Justice

Licenciement au CVD-Mali : Le procès renvoyé au 6 septembre prochain

Prévu pour hier lundi, le procès opposant le Centre pour le Développement des Vaccins au Mali (CVD-Mali) à 68 de ses ex-employés a été renvoyé au 6 septembre prochain.

Tout est parti des difficultés de financement que le CVD-Mali a connues à cause de la Covid-19 et de l’instabilité dans le pays. Lesquelles difficultés ont poussé les bailleurs de fonds à demander une réduction de la masse salariale et du fonds de fonctionnement. Magnakalé Diawara, chargé des ressources humaines du Centre a indiqué que pour satisfaire cette recommandation des bailleurs, il fallait réduire l’effectif du personnel. D’après lui, cette mesure de réduction du personnel a concerné 118 personnes, parmi lesquelles, des techniciens de santé, des gestionnaires, des plantons, des chauffeurs, des médecins, des laborantins, des techniciens de surface sur un effectif de plus de 700 personnes. Il a expliqué qu’après leur licenciement, 70 travailleurs ont décidé d’intenter un procès contre le Centre. Alors que 40 autres ont opté pour une solution à l’amiable. Pour M. Diawara, sur conseil de ses avocats, le CVD-Mali a payé en premier lieu, les droits des 40 personnes ayant opté pour la solution à l’amiable. A cet effet, dit-il, chacun d’entre eux a signé un protocole qui a été homologué par le Tribunal du Travail. Et après cette homologation, leurs droits ont été calculés et payés en intégralité. Ensuite, huit (8) autres personnes qui n’étaient pas parties en procès sont venues quelques jours après la Tabaski pour signer leurs protocoles. C’est pourquoi, Magnakalé Diawara précise qu’à ce jour, ce sont 68 personnes qui sont engagées pour le procès. Malgré cette situation, dit-il, leurs droits ont été calculés selon la loi et virés en intégralité dans le compte CARPA des avocats. D’après le chargé des ressources humaines, plus de 182  millions de Fcfa ont été virés dans ce compte pour payer leurs droits de licenciement.

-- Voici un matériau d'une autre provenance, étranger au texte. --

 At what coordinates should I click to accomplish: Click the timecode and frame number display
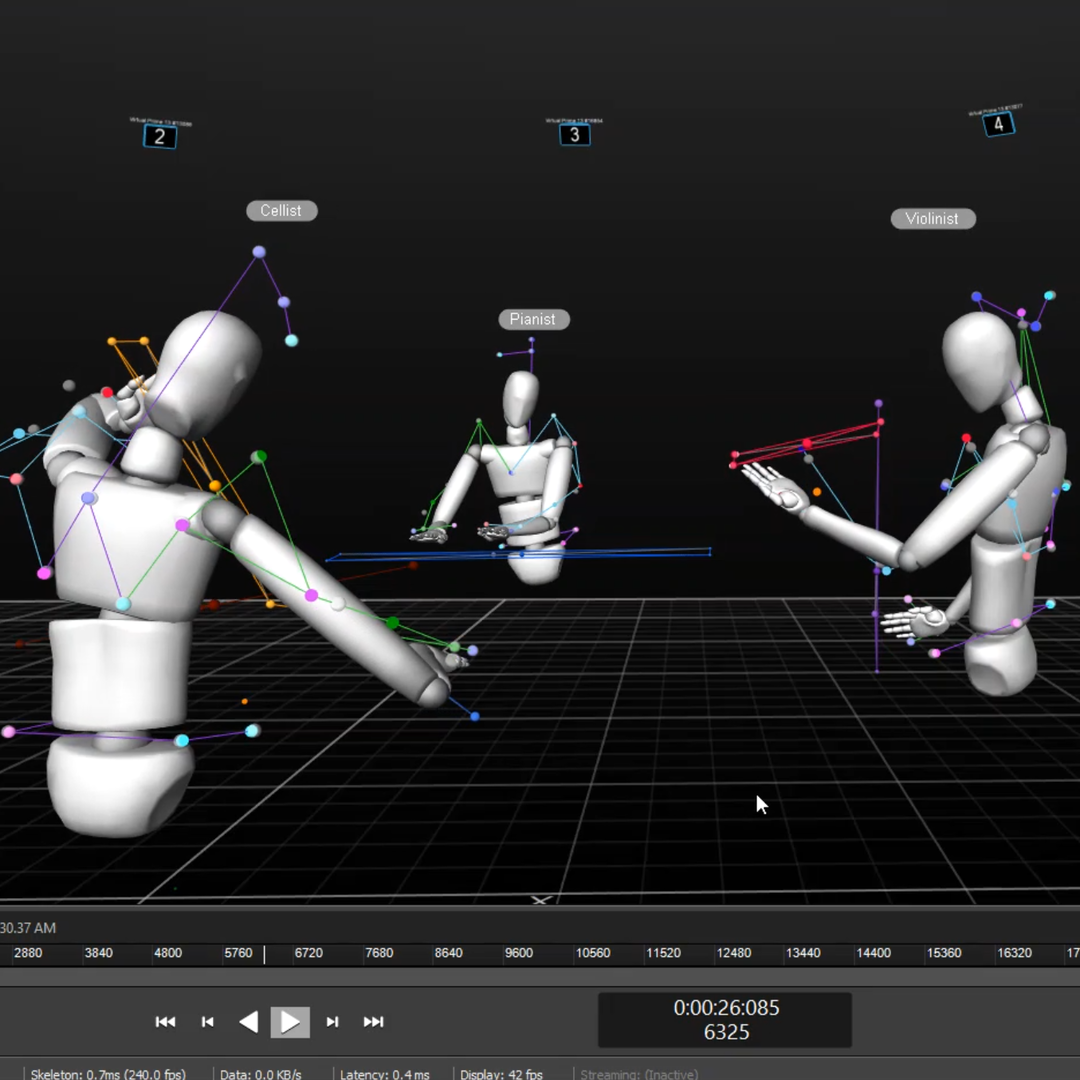coord(725,1019)
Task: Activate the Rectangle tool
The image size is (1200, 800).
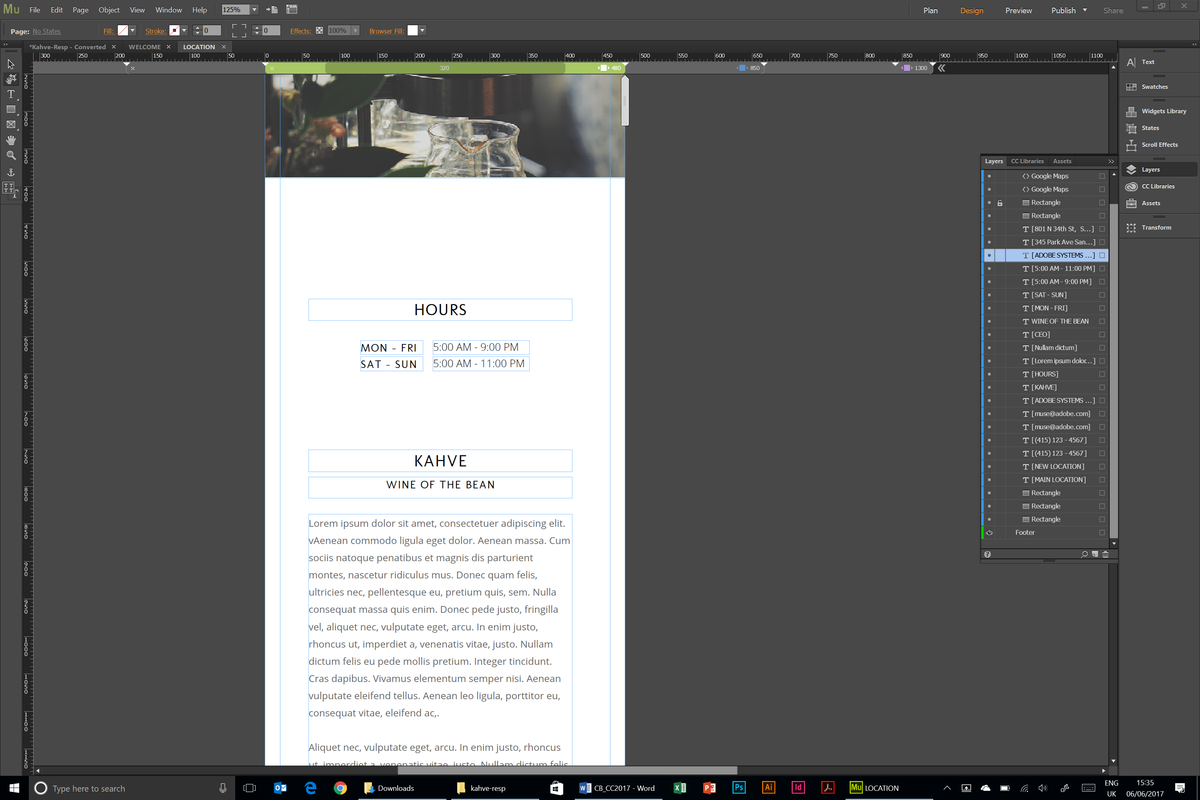Action: click(11, 109)
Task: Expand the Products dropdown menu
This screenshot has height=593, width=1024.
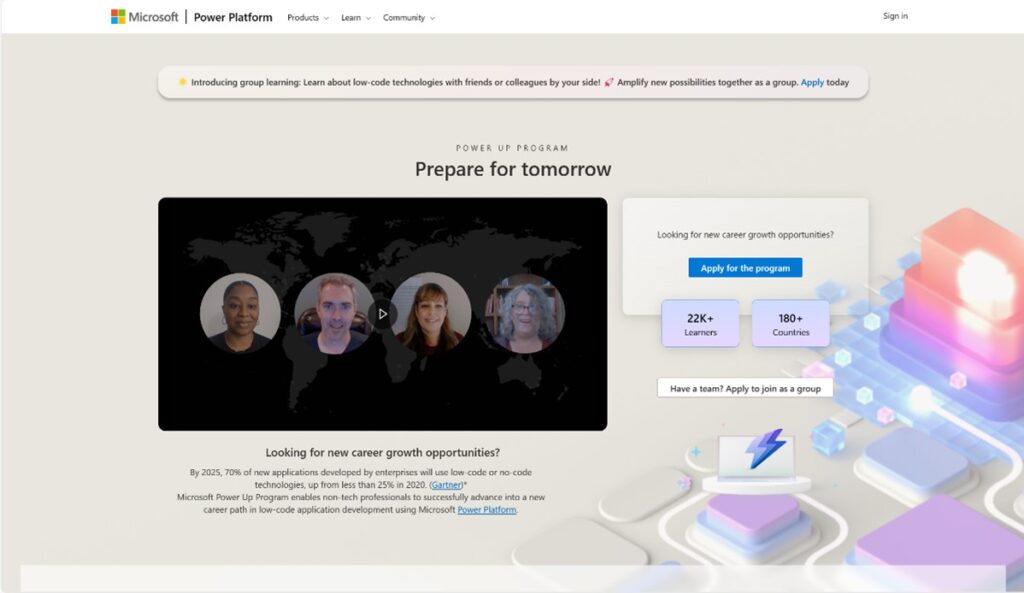Action: tap(307, 17)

Sur la suite du dossier, nous avons joint au téléphone Magnakalé Diawara  qui nous avons fait savoir que le procès initialement prévu pour hier a été renvoyé au lundi 6 septembre. D’après lui, les avocats des licenciés ont introduit une assignation contre le Ministère de la Santé et du Développement Social et l’Institut National de Santé Publique (INSP). Bien avant, nous a-t-il confié, ils avaient fait une autre assignation contre le CVD pour réclamer leurs arriérés de salaire. Pour M. Diawara, le juge leur a accordé trois mois d’arriérés de salaire que le CVD-Mali a accepté de payer. Pour preuve, il dira qu’un ordre de virement a été adressé par le Centre aux avocats (Compte CARPA) pour leur virer ces trois mois d’arriérés de salaire.